Les hauts magistrats ont manqué de courage

Francis Kalifat, le président du Conseil représentatif des institutions juives de France (Crif)

Une partie de la communauté juive française a vivement réagi à cette décision, alors même qu'elle est ciblée par plusieurs attaques meurtrières, depuis quelques années. "Les hauts magistrats ont manqué de courage en renvoyant la balle au législateur", a déclaré dans le Journal du dimanche Francis Kalifat.
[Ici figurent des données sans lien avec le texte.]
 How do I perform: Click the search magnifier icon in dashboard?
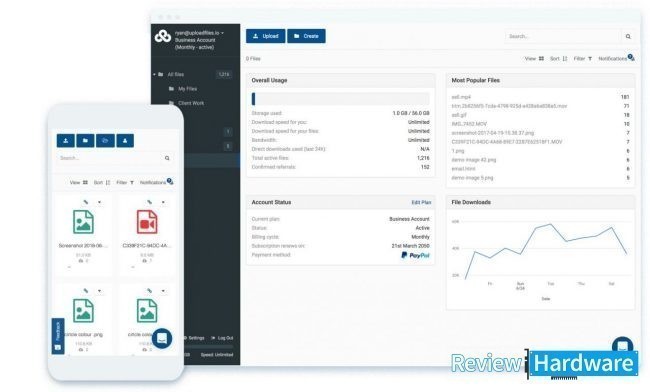[x=628, y=36]
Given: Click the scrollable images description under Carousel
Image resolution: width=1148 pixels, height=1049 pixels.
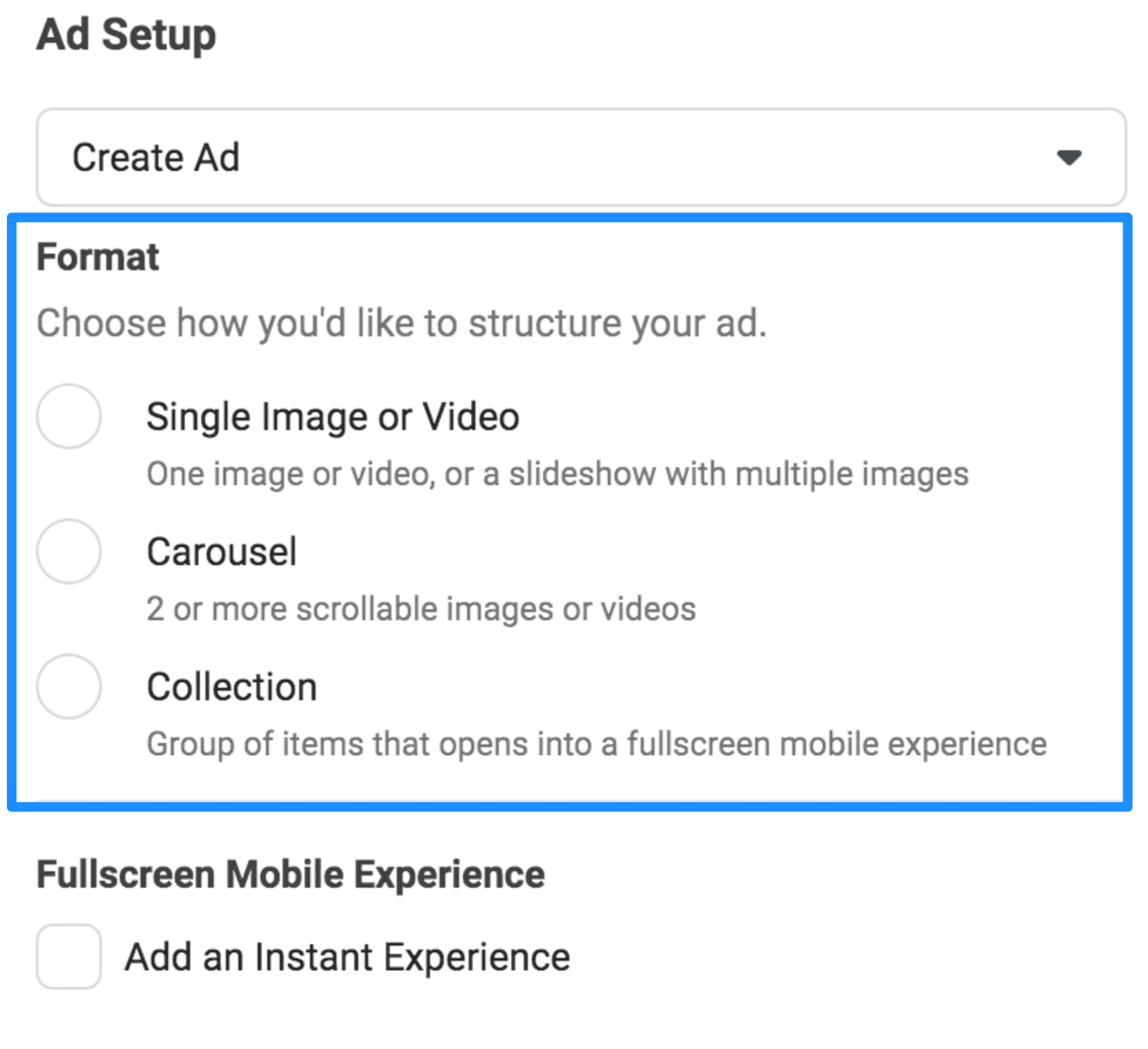Looking at the screenshot, I should (x=420, y=608).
Le président du Conseil représentatif des institutions juives de France (Crif) a souhaité que la future loi porte le nom de Sarah Halimi : "C'est une forme d'hommage qui lui serait rendu, faute de lui avoir rendu justice".

Entre 1.500 et 2.000 personnes, selon la préfecture de police, ont défilé ce dimanche 24 avril, à Marseille, en direction du Palais de Justice. Une banderole "Justice pour Sarah" avait été accrochée. En tête de cortège, figuraient les élus Les Républicains Martine Vassal, qui dirige le Département, ainsi que Renaud Muselier, président de la Région. À Strasbourg, environ 600 manifestants, d'après les chiffres communiqués par la préfecture, se sont rassemblés sur le parvis de la grande Synagogue de la Paix.